● Supplied passage
────────

Zheng, Qingsong, Liu, Ling, Liu, Zhaopu, Chen, Jianmiao, Zhao, Gengmao
Zeitschrift für Pflanzenernährung und Bodenkunde 2009 v.172 no.6 pp. 875-883
Aloe vera, Salicornia europaea, homeostasis, ions, leaves, roots, salinity, salt stress, seedlings, shoots, sodium chloride, soil salinity, tissue distribution, vacuoles
There exists a great variability among plant species regarding their sensitivity and resistance to high salinity in soil, and most often this variability is related with the ability of a particular plant species to regulate ion homeostasis and transport. In this study, we have investigated the effects of NaCl on growth rate, water status, and ion distribution in different cells and tissues of two succulent plants, Aloe vera and Salicornia europaea. Our results showed that the growth of A. vera seedlings was significantly decreased in response to salinity. However, the growth of S. europaea seedlings was greatly stimulated by high concentrations of NaCl. Under saline conditions, S. europaea seedlings maintained K⁺ and Ca²⁺ uptake in roots and showed a higher root-to-shoot flux of Na⁺ and Cl⁻ as compared to A. vera. Despite great accumulation of Na⁺ and Cl⁻ in photosynthetically active shoot cells in S. europaea, its growth was enhanced, indicating S. europaea is capable of compartmentalizing salt ions in the vacuoles of shoot cells. Aloe vera seedlings, however, showed a low transport rate of Na⁺ and Cl⁻ to leaves and suppressed uptake of K⁺ and Ca²⁺ in roots during NaCl treatment. Our results also implicate that A. vera may be able to accumulate Na⁺ and Cl⁻ in the metabolically inactive aqueous cells in leaves and, as a result, the plant can survive and can maintain growth under saline conditions.

────────

[Collected data]
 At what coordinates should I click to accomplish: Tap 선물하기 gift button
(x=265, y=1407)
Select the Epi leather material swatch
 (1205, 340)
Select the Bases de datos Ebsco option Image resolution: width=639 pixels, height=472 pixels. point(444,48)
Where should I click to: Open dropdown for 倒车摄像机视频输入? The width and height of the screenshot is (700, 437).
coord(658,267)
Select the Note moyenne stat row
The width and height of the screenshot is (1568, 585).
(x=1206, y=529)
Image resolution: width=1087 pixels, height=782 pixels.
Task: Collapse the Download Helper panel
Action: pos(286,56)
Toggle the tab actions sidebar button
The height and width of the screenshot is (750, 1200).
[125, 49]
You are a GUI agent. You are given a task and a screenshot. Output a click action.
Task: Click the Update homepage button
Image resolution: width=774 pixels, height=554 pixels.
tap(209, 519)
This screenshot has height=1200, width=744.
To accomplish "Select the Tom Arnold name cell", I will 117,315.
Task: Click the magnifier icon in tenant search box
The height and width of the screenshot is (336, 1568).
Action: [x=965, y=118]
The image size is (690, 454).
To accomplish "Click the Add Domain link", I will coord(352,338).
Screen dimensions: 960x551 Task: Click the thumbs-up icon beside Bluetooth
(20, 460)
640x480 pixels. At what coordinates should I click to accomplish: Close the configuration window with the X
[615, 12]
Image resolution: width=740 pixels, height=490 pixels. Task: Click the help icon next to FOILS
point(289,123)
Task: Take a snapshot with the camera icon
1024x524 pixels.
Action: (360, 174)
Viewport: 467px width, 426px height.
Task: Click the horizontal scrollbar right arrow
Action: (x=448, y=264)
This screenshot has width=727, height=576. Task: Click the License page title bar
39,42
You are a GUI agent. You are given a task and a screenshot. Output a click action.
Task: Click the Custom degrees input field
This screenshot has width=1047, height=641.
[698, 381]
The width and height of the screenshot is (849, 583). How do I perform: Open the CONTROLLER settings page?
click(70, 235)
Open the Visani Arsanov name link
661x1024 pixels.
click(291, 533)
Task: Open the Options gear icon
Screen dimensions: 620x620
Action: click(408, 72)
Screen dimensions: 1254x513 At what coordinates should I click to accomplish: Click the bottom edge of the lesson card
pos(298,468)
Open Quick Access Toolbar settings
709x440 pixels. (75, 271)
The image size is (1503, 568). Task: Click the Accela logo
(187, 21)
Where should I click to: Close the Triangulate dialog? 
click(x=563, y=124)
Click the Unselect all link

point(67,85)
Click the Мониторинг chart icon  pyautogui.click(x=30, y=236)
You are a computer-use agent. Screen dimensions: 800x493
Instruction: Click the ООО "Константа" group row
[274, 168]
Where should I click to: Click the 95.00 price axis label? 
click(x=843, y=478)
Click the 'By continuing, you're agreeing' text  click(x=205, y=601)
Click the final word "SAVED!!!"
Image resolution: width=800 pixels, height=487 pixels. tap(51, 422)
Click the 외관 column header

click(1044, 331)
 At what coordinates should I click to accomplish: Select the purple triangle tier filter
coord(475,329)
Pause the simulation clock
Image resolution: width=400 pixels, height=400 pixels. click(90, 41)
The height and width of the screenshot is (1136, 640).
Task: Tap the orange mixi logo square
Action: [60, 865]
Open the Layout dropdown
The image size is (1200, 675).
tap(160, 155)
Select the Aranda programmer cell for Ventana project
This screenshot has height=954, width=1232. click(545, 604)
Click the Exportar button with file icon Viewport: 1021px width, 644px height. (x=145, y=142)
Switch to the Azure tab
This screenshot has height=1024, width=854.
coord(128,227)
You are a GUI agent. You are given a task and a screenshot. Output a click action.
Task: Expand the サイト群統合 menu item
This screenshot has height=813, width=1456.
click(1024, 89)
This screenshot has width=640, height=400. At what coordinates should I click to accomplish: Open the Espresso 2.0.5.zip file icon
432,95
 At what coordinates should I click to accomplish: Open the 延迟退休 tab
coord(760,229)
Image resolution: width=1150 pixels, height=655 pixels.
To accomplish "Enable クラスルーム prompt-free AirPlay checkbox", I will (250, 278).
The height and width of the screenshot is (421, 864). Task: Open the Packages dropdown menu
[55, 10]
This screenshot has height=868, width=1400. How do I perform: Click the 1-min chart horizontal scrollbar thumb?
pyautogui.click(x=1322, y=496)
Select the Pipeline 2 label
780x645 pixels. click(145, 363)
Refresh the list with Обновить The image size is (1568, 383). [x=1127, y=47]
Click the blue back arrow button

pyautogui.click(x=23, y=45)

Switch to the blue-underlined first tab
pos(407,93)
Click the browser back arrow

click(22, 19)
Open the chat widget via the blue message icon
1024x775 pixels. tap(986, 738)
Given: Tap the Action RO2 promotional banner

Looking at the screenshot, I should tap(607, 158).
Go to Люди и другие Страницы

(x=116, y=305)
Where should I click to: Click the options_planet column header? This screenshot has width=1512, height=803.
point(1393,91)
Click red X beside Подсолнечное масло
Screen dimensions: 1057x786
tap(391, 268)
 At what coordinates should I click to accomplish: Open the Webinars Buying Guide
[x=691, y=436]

────────

● Required work
According to the passage on salt effects in two succulent plants, how did high concentrations of NaCl affect the growth of Salicornia europaea seedlings?

● Output of the task
High concentrations of NaCl greatly stimulated their growth.